Official Off Topic Thread

No lie, what a HORRIBLE situation. 32 dead last I heard.
It's shit like this that will turn this country into a police state eventually....
At least the fucker(s) dead.....
 
Bad apples come from bad trees.

Fucked up people come from fucked up societies. Just wait for them to blame this bullshit on heavy metal and videogames instead of culture, poor societal values, and anything but some external "not our fault" entity.
 
In a shock development, Avantgarde metallers Arcturus have decided to disband after a highly successful tour of Australia.

Local tour promoters Just Say Rock Productions broke the news to patrons of the concerts via e-Mail, stating their reasons: "The band just thought that the time was right, the moment had come and that due to their tour of Australia being so successful they wanted to go out on top...[Arcturus believed] their [recent] Australian tour was one of their greatest highlights and they rated their Melbourne show as one of their all time memorable all round events."

Bravewords.com reported that, in response to a question asked by Australian fan Vanessa at the band's MySpace page, Arcturus drummer Jan Axel "Hellhammer" Blomberg (Dimmu Borgir, Mayhem) responded with the following:

"Yes we are splitting up, there is no more time for all of us, as everyone is extremely busy. But there have been some killer 16 years or so :)

See you next time with Mayhem or Dimmu, and those bands are not likely to split up any time soon ;-) ."

**What this exercise asks**
[1] From the forum thread, extract the passage starting at "Official Off Topic" and ending at "from bad trees.".
[2] Name every band mentioned in the forum thread.

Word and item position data
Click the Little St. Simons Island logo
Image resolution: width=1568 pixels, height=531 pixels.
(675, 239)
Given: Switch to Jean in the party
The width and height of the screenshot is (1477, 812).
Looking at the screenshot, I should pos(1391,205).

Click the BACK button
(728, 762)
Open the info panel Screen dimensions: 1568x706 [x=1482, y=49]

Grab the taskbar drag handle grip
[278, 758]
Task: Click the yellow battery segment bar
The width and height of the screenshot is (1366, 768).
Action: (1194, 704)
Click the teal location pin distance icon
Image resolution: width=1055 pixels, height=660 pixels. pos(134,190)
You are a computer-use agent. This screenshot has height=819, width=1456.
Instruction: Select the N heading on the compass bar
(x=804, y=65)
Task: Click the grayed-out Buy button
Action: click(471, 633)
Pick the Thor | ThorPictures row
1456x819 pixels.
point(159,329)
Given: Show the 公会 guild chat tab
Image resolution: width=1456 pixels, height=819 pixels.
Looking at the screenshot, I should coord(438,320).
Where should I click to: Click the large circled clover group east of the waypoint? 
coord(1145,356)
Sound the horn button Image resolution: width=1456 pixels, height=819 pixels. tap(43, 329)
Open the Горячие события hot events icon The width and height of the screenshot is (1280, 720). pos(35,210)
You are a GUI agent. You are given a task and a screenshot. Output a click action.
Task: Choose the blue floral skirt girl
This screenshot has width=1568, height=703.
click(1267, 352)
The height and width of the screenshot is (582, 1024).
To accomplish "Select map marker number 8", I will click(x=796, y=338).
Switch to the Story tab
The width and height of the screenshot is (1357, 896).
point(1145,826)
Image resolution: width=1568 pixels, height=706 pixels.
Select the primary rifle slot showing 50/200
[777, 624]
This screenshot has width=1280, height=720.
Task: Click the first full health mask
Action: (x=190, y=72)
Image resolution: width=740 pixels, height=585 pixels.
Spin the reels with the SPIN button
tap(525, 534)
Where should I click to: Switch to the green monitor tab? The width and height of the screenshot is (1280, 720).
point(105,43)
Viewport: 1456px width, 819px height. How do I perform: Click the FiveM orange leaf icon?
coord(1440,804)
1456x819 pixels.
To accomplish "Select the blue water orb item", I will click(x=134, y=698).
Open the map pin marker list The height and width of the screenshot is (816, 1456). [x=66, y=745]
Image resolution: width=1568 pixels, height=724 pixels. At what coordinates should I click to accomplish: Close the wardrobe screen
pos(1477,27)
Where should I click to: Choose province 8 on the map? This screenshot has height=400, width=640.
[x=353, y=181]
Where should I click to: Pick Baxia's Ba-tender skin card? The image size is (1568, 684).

**Problem solutions**
[1]
Official Off Topic Thread

No lie, what a HORRIBLE situation. 32 dead last I heard.
It's shit like this that will turn this country into a police state eventually....
At least the fucker(s) dead.....
 
Bad apples come from bad trees.

[2] Arcturus, Dimmu Borgir, Mayhem